At that time, he says, it seemed like “a reaction to the combination of celebrity culture, of the election of Donald Trump, of the rise of the alt-right,” even though Trump is never mentioned in Clark’s story about an influential celebrity whose carefully constructed public image is shredded by a whirlwind of accusations and media coverage. Baer’s response to those events, and a developing men’s rights movement, drives the plot as well as the comedy.

“I found the balance of comedy with what really is a very scary contemporary subject thrilling, theatrically,” says Keller, who compares the play’s trajectory to a roller coaster ride. “Then we began working on the play, and it became clear how prescient Eliza had been because events of the world began to unfold and continued to unfold, right up until this month. We’ve now seen this story played out dozens of times, in a frightening way in all regards — this story of people in power being questioned, and then that questioning taking on a viral speed and frenzy, both for good and for bad, and the turmoil that ensues and the mixed motives of the various complicit parties in all that public shaming.

“Who’s involved when a celebrity goes through that kind of process?” Keller continues to muse. “What’s at play? Who’s pulling strings?”

Gender power discrepancies, issues and imbalances figure significantly in the subtext of the play, as Baer has been offering health and wellness advice to a primarily female audience for 20 years. As portrayed by Emmy-winning “Scandal” actor Dan Bucatinsky, Baer’s voluble indignation is stoked by his perception of himself as “a great champion of women and a great feminist,” according to Keller, who notes that Bucatinsky is onstage for almost every scene.

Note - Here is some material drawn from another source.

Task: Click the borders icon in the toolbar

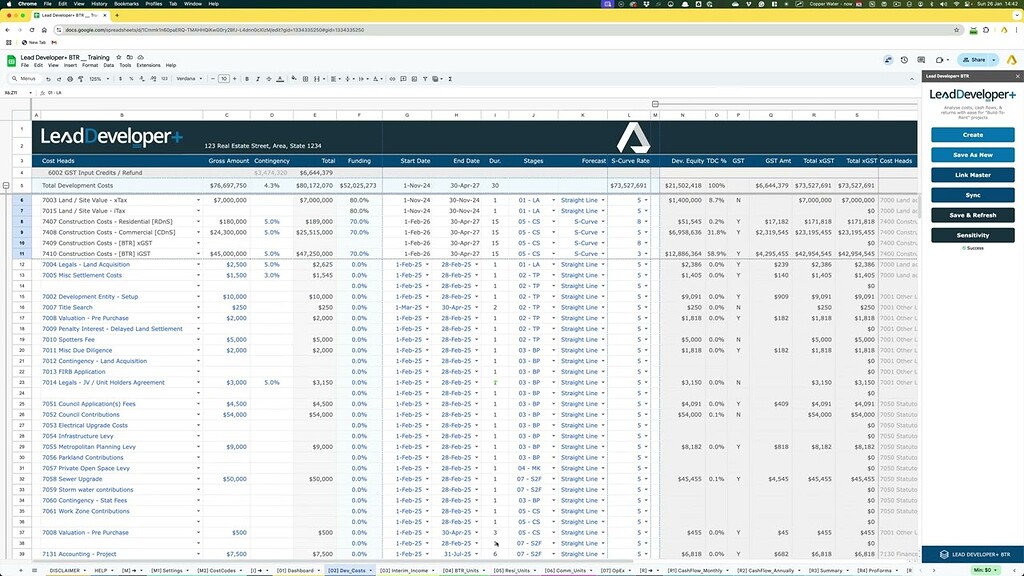Action: click(x=306, y=79)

“Dan was very, very happily part of the last workshop we had before we started production,” he says. “He’s an incredibly talented actor and a hard worker, which you need for a new play like this when it has a role that large; it’s
a mountain to climb, and you need an actor who can really lead the whole cast in tackling the work.”

Chung, who says she was happy to find “a thriving theatre scene” in LA when she moved here from New York, worked with Keller four years ago when he staged Kimber Lee’s drama “different words for the same thing” at the Kirk Douglas Theatre. “Quack” demands greater speed and a very different tone from the actors as they trade zingers and balance sharp-edged comedy (“Eliza has a great ear for dialogue,” says Chung) with subtler, more serious questions about the people around the skewered celebrities who knowingly or unknowingly enable them.

“What I love so much about this play,” says Chung, “is that you find yourself empathizing with people you don’t think you should.”